Saved entries:
○ ○ ○

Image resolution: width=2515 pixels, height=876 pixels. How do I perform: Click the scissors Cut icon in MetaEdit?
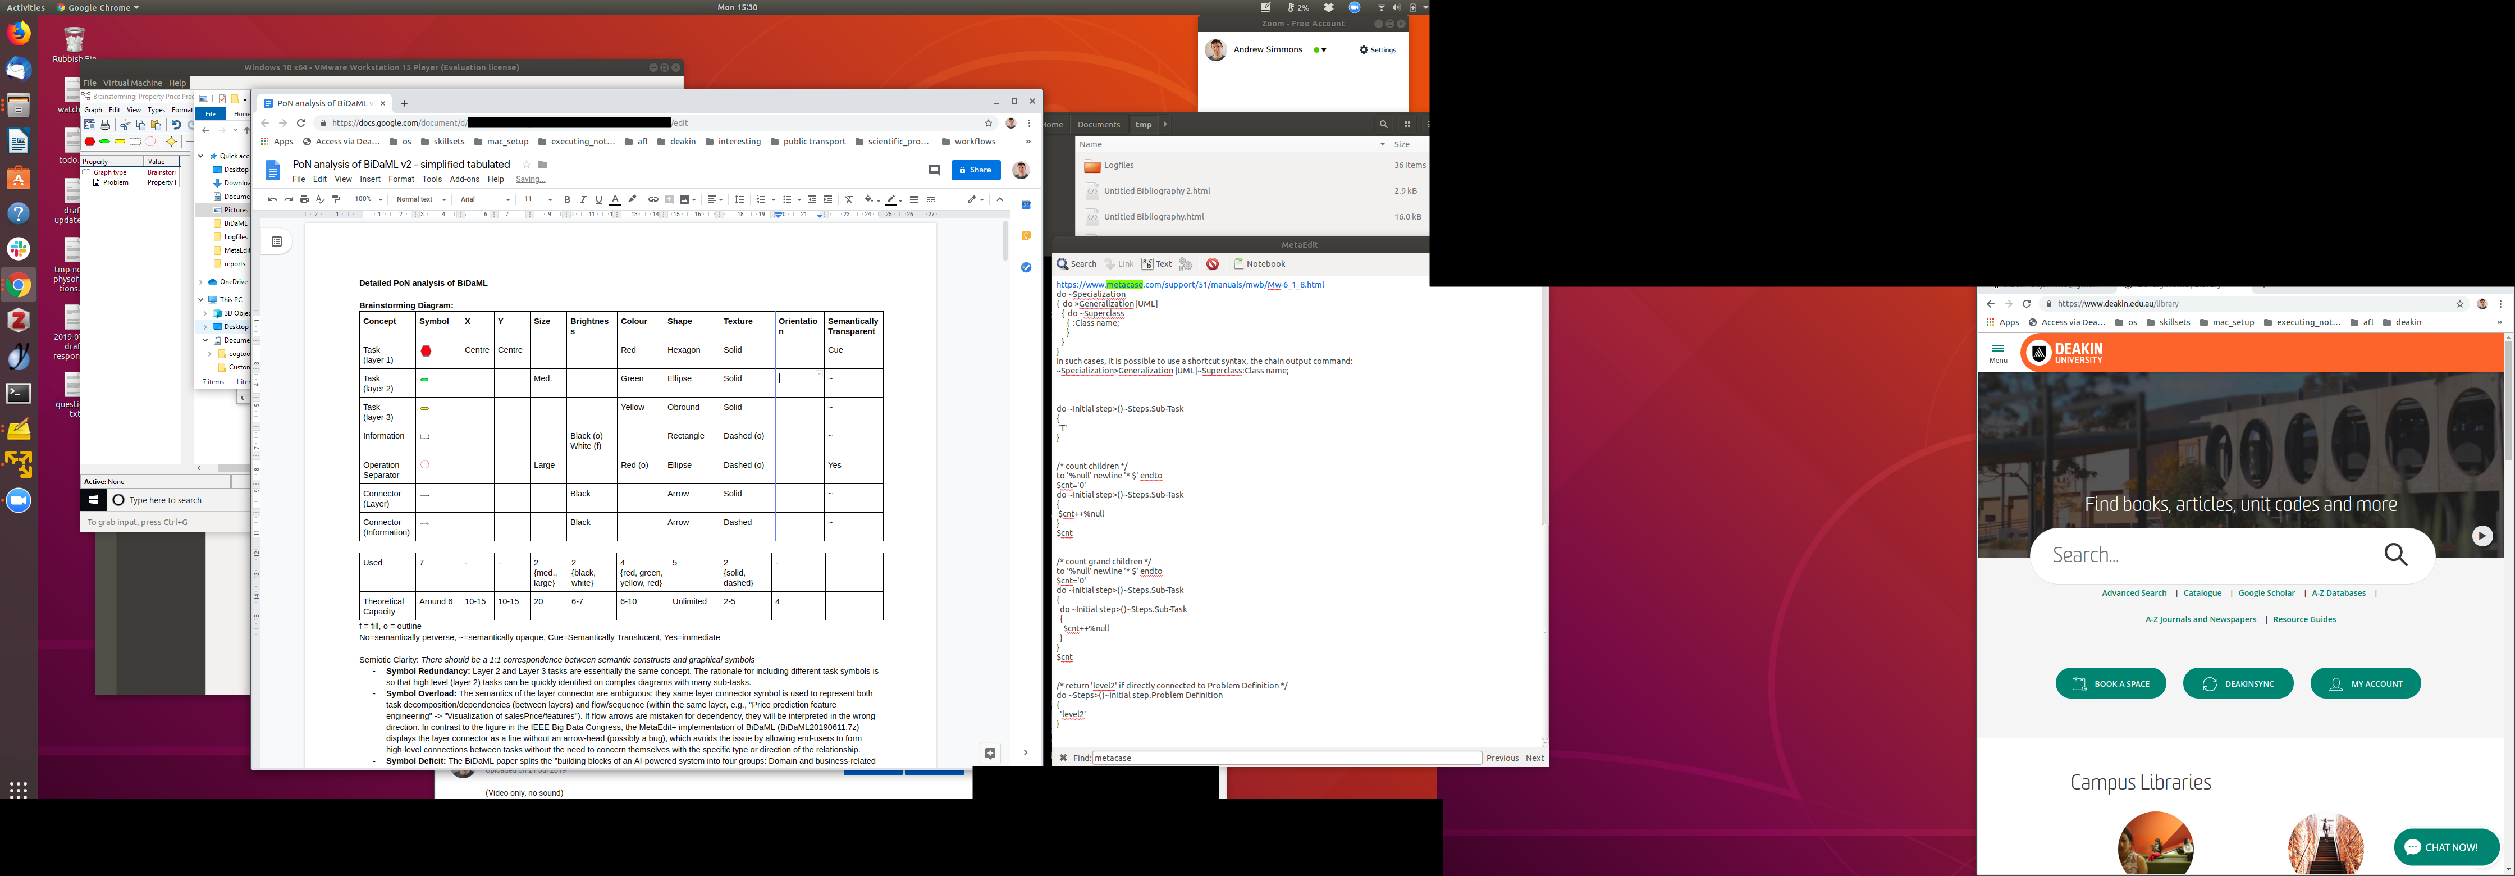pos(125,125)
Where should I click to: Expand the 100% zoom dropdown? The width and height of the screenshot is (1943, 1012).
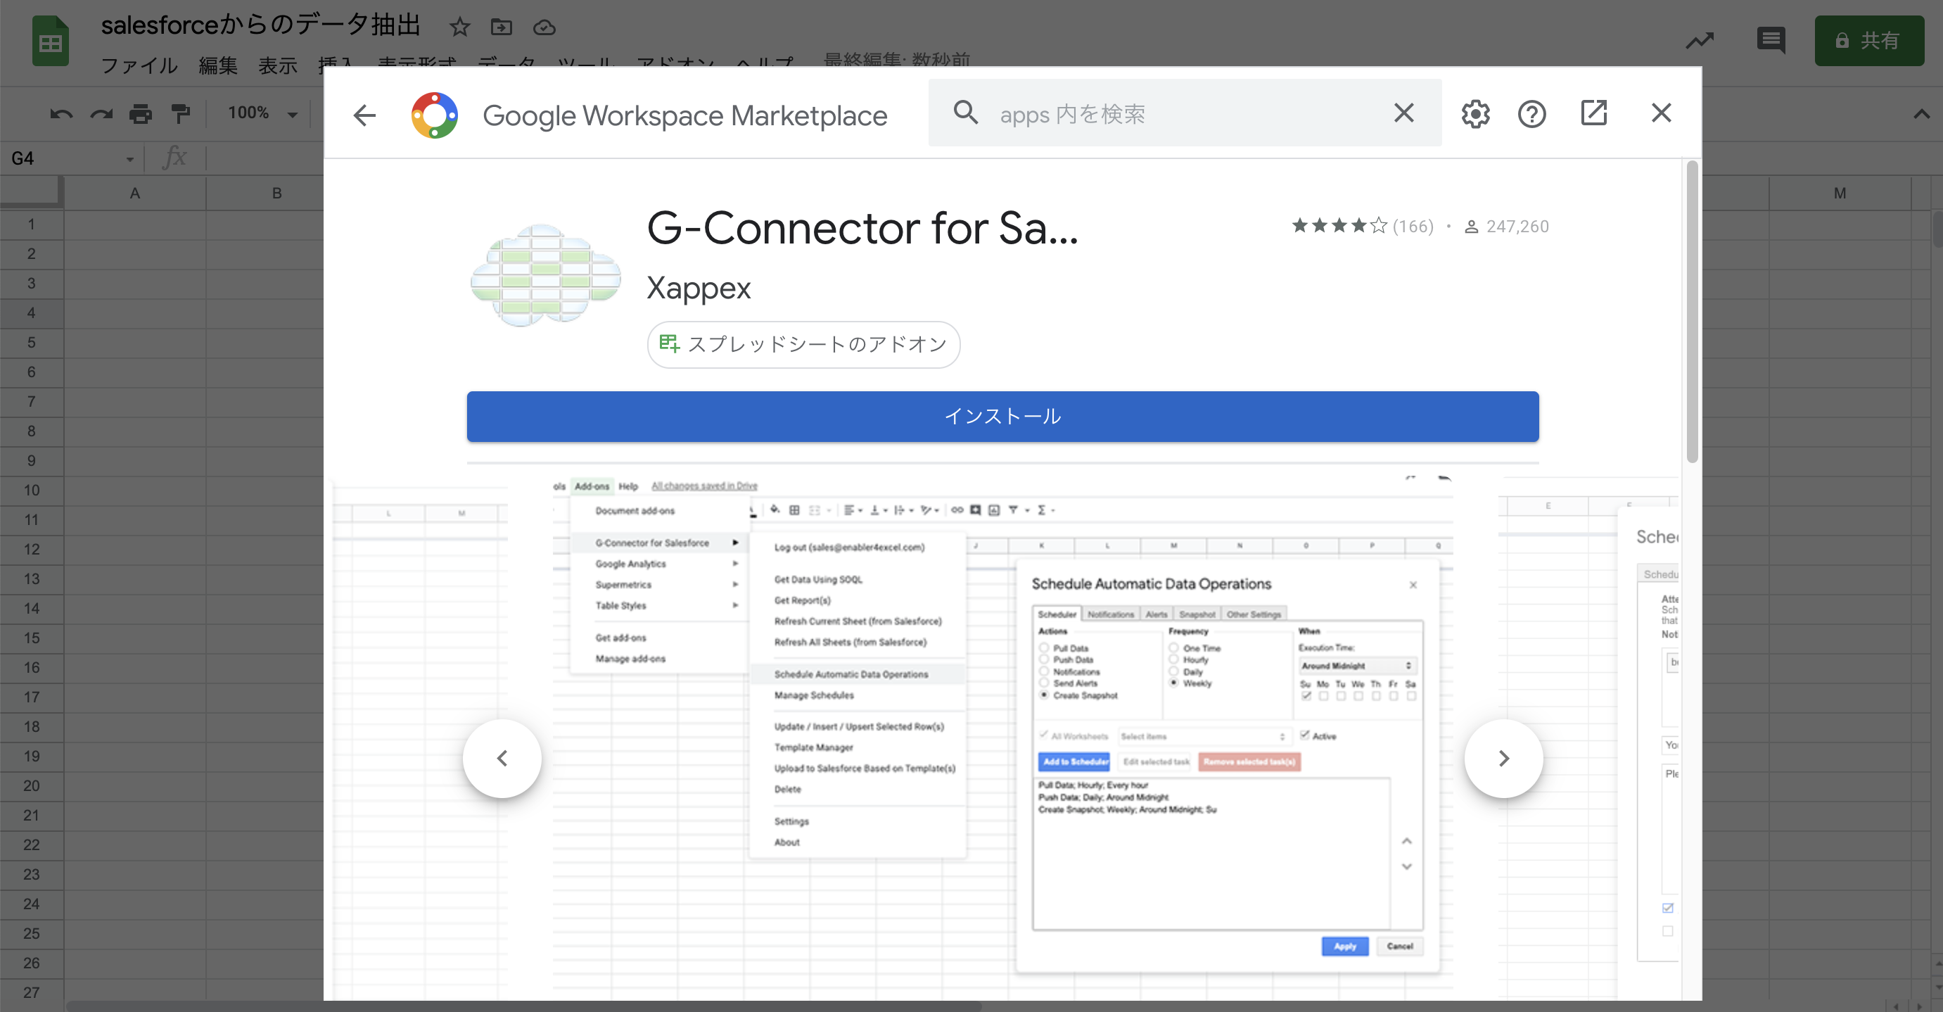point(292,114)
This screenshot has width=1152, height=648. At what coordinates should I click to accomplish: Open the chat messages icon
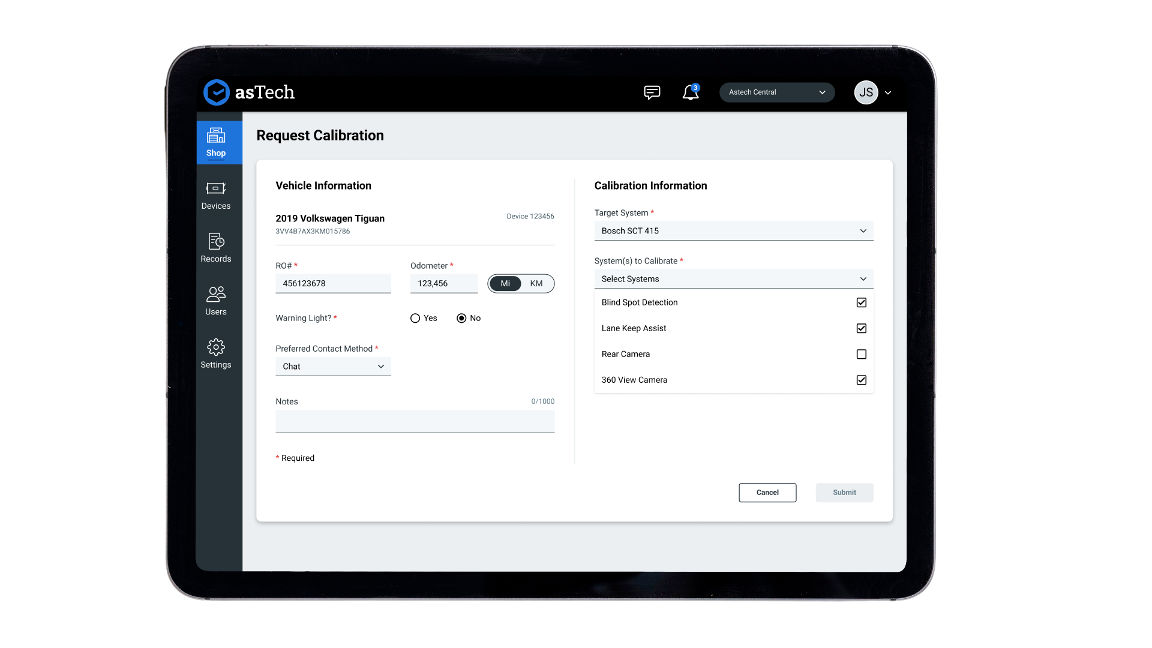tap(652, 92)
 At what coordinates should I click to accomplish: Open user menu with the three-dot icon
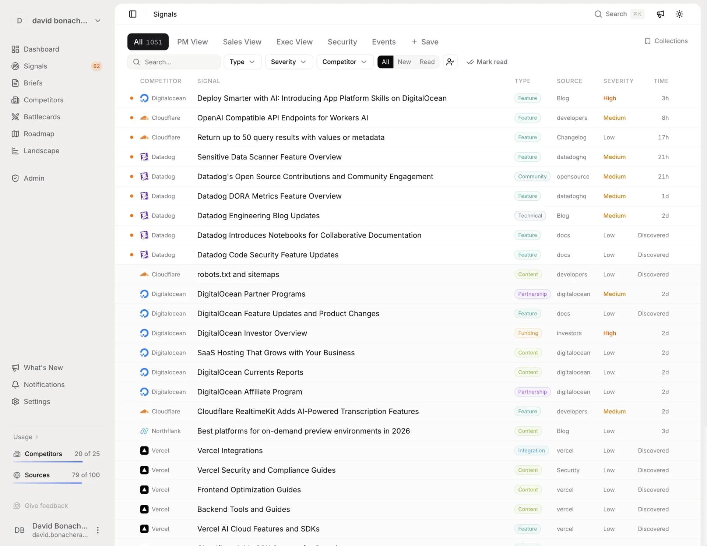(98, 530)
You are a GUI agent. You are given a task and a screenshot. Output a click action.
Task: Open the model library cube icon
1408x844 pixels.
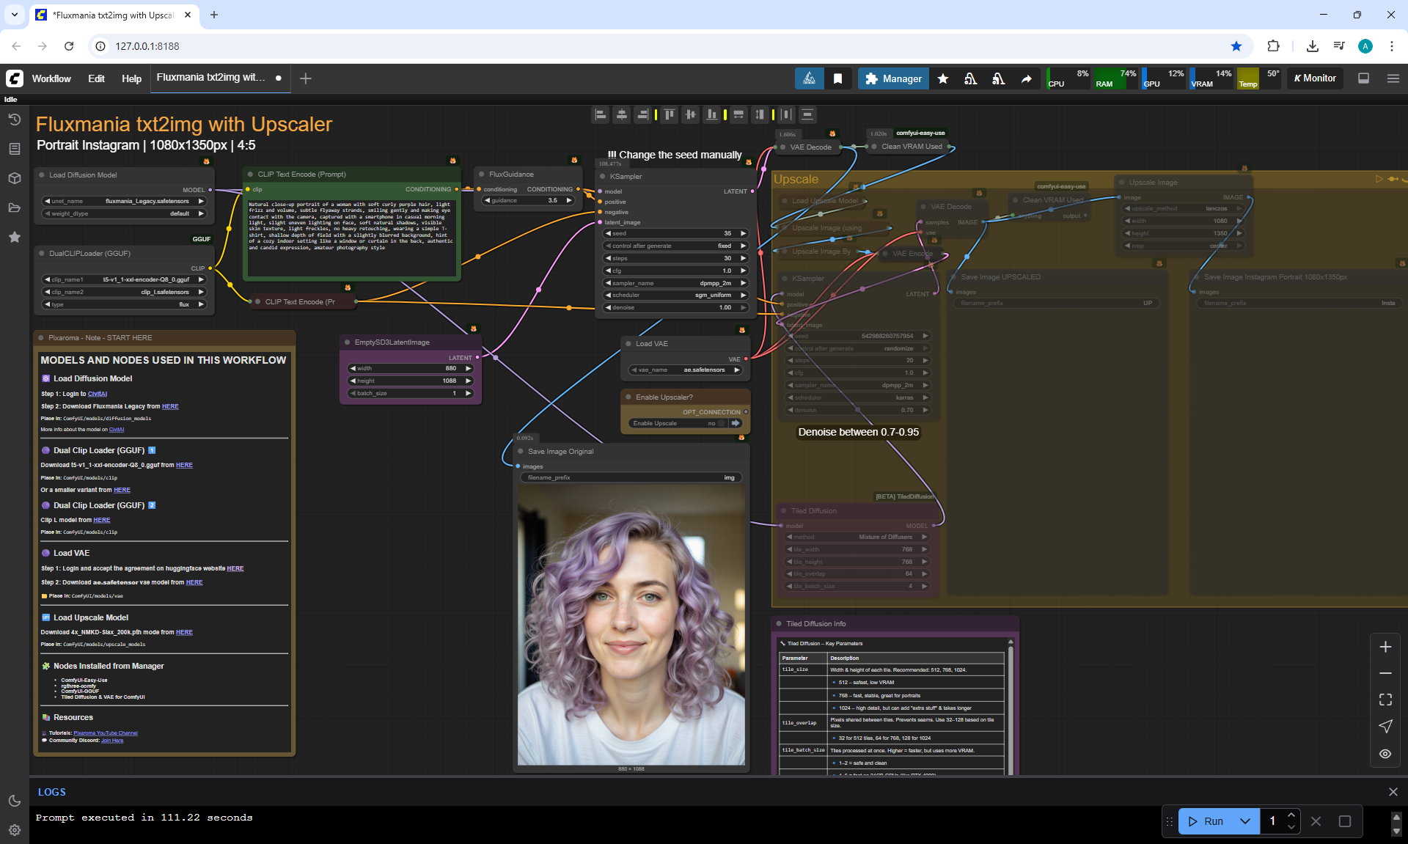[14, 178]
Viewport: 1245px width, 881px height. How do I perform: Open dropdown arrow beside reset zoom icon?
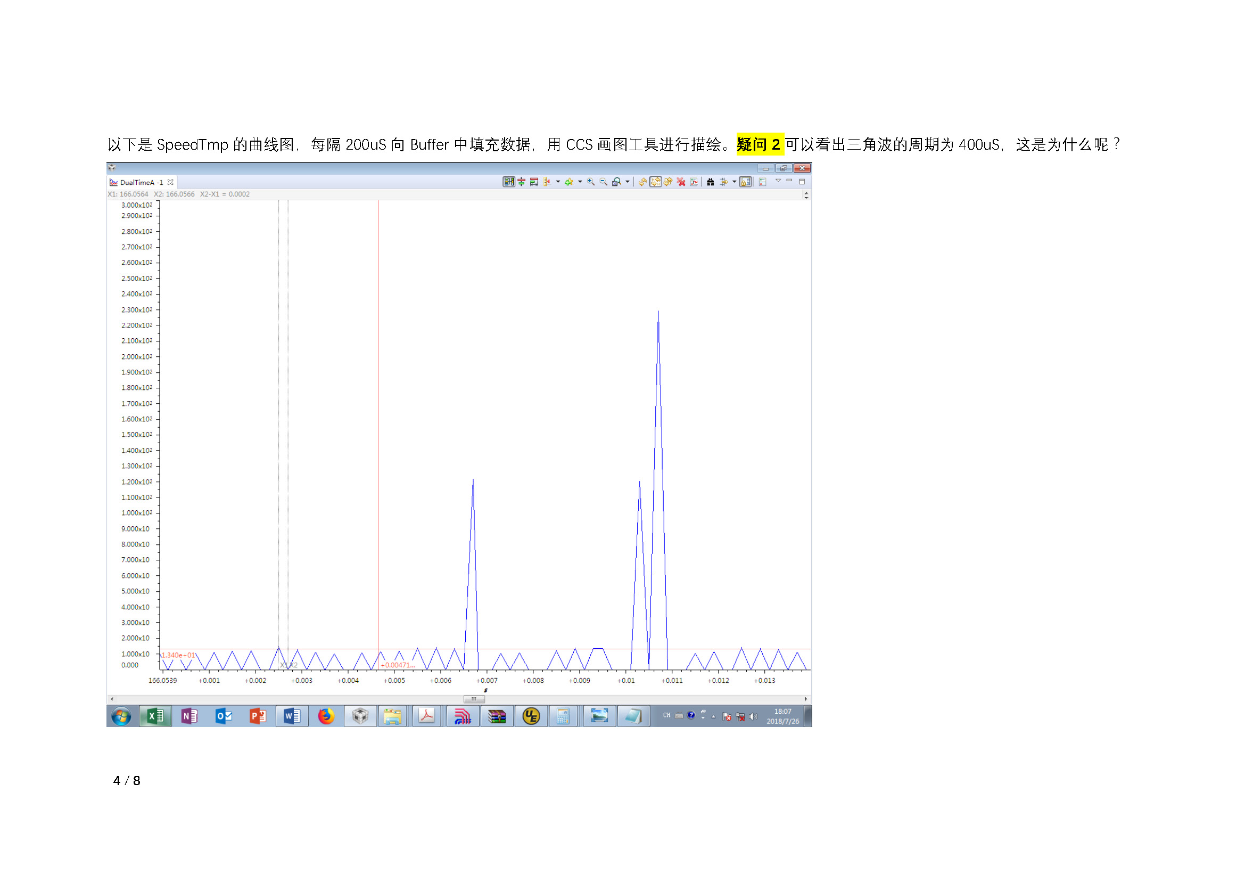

○ ○ ○

PROBLEM: Please transcribe, word for word, every line from the one containing "1408x844 pixels." through the last line of the records, both included, and leave the pictures out.

EXERCISE RESPONSE:
1408x844 pixels.
[14, 178]
Viewport: 1245px width, 881px height. How do I perform: Open dropdown arrow beside reset zoom icon?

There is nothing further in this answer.